Lake Worth Noise Ordinance: Mayor thinks 90 db will work weekend nights

Employers must provide workers exposed to noise levels over 85 db with a hearing conservation program along with ear protection. That’s all I have to say about that… (and I asked Butch Trucks if he had trouble hearing, and he said, yes.)

Now. When you have to listen to some kind of music to get anything done, you know that you are out of it (which is what my neighbor over at the cottage thinks about me, anyway).

Listening to the sounds of ocean waves, rain and forest streams has been a way for me to relax for more than 20 years.

My ex gave an ocean soundtrack to my little girl, and I got addicted. Every night, before I went to sleep, I’d play the CD, and I’d be out like a light. Up until recently.

Here’s what happened. I rented my space and left the clock radio / CD player on my bedside table.

Strangely enough, I survived without my trusty CD. I did not miss the nature sounds and I found the quiet itself, incredibly soothing.

And then the restaurant down the street turned itself into a nightclub and I was bombarded by noise into the wee hours of the morning.

Talking to the owner, a young guy, was useless. He’d look at me while I explained to him that, because of him, I could not sleep at night — that the music coming from his garden until 2 a.m. minimum five nights a week was unbearable.

It wasn’t so much the actual song itself that was the problem, I tried to tell him. Once the music sound waves bounce off the building opposite me, it minnows down to a steady loud base, rhythmic, concentrated and rather like Chinese torture.

He smiled and nodded his head. Don’t worry, he told me, we are changing out the sound system.

I know what he was thinking. I was a creature with two heads (four ears) and a dull, dimwitted brain – clearly an ignoramus who doesn’t delight in good music. An old crab to be sure.

Of course, his new sound system only amplified the problem.

Since then, I pray for rain. When that happens, his patrons go home (and probably the system shorts out).

But, ah, the incredible human being, we are so adaptable. One night, when the prayed-for rain torrented down, I saw that it wrapped itself around my house (and the area between my yard and my neighbor’s).

Oh my goodness, I thought. I don’t have to wear earplugs. I can get out the old ocean CD and drown out the base.

Which led me an Internet search for new sounds, because rain worked so well.

That’s what led me to the discovery of binaural beats

Here’s what the Web site says:

“Welcome to the perfect Binaural Beats experience! Binaural beats affect our brainwaves directly and can alter moods, behavior, even consciousness.

“Sound crazy? We thought so too. But guess what? We tried it and it works!

“You can now choose the state you want easily.”
# # #
_Problems to solve_:
1. Answer these from the noise post:
(a) Above what noise level must employers give exposed workers a hearing conservation program?
(b) Until what time, and on how many nights a week at minimum, did music come from the nightclub's garden?
(c) For how many years has listening to nature sounds been a way for the writer to relax?
2. In the rows, substitute "screenshot size" for "image size" between the lines holding "Click the db_driver_mysql->halt code cell" and "pyautogui.click(x=668, y=500)", inclusive, and return only those lines.
The post and the rows were taken from separate, unrelated sources.

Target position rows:
# # #
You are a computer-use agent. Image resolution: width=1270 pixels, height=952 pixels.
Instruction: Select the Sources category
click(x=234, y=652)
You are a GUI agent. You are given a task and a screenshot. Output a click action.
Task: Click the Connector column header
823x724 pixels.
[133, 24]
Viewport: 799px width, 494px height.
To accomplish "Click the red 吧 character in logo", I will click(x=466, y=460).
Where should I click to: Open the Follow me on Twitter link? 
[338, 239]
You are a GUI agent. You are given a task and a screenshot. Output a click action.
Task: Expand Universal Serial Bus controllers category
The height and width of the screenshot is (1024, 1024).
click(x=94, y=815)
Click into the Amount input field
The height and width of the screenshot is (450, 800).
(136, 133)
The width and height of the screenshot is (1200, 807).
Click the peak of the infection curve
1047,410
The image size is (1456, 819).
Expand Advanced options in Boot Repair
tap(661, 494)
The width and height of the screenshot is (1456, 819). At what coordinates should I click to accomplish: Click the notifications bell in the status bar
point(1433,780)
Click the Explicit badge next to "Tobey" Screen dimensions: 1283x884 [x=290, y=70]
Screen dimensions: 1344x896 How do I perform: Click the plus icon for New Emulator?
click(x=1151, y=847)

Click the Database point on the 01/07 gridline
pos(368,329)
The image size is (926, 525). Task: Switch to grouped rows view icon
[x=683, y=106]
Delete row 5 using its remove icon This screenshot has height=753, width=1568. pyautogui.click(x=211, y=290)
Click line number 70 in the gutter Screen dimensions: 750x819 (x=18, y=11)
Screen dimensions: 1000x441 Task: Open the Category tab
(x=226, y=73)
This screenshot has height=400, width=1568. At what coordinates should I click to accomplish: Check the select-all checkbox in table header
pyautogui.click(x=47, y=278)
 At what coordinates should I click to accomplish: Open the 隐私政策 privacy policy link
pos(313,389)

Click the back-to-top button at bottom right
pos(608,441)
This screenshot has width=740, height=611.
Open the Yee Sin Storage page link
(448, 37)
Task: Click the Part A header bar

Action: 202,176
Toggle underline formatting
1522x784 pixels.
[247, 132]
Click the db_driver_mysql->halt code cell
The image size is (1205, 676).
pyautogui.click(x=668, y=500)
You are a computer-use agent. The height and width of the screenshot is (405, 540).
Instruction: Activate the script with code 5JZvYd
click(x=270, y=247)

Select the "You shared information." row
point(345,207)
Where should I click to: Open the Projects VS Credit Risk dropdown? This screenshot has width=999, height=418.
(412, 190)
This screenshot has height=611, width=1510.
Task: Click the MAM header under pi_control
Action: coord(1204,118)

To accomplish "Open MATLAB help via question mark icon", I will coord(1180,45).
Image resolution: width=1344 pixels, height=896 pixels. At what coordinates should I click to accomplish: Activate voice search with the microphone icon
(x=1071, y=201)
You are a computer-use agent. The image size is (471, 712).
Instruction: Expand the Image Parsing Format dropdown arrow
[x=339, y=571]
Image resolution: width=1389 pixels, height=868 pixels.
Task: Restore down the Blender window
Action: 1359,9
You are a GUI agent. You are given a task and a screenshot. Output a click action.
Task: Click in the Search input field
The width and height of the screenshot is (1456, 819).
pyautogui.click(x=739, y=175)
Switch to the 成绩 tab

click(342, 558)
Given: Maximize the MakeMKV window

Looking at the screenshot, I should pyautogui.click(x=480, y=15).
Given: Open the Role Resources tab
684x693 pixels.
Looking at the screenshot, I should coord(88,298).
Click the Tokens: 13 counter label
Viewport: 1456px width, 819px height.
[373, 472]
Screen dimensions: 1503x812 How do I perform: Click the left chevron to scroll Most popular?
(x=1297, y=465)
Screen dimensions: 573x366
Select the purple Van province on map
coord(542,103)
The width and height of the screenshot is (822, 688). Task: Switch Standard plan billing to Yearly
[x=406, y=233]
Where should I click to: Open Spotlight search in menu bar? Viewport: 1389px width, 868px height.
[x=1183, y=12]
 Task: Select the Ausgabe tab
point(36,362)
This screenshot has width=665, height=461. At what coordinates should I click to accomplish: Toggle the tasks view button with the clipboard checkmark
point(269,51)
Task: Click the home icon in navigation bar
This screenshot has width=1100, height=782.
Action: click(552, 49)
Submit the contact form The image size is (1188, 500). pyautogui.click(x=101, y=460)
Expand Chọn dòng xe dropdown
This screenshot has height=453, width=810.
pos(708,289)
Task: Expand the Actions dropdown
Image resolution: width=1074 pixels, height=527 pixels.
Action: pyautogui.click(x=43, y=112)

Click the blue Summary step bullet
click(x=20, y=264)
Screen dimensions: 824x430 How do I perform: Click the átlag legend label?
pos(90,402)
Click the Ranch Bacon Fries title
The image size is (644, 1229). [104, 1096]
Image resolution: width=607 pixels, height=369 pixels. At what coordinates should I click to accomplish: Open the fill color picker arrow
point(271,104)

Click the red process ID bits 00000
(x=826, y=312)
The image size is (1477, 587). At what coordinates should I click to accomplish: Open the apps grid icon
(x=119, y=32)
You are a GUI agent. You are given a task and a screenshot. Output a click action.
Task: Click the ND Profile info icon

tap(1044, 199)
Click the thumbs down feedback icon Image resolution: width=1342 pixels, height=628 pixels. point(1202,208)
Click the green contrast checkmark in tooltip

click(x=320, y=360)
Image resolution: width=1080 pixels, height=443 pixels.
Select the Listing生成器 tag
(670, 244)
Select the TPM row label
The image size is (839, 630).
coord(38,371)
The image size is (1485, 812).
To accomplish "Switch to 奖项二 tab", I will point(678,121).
# # #
_Results_:
1.
(a) Over 85 db.
(b) Until 2 a.m., at least five nights a week.
(c) More than 20 years.

2.
Click the db_driver_mysql->halt code cell
The screenshot size is (1205, 676).
pyautogui.click(x=668, y=500)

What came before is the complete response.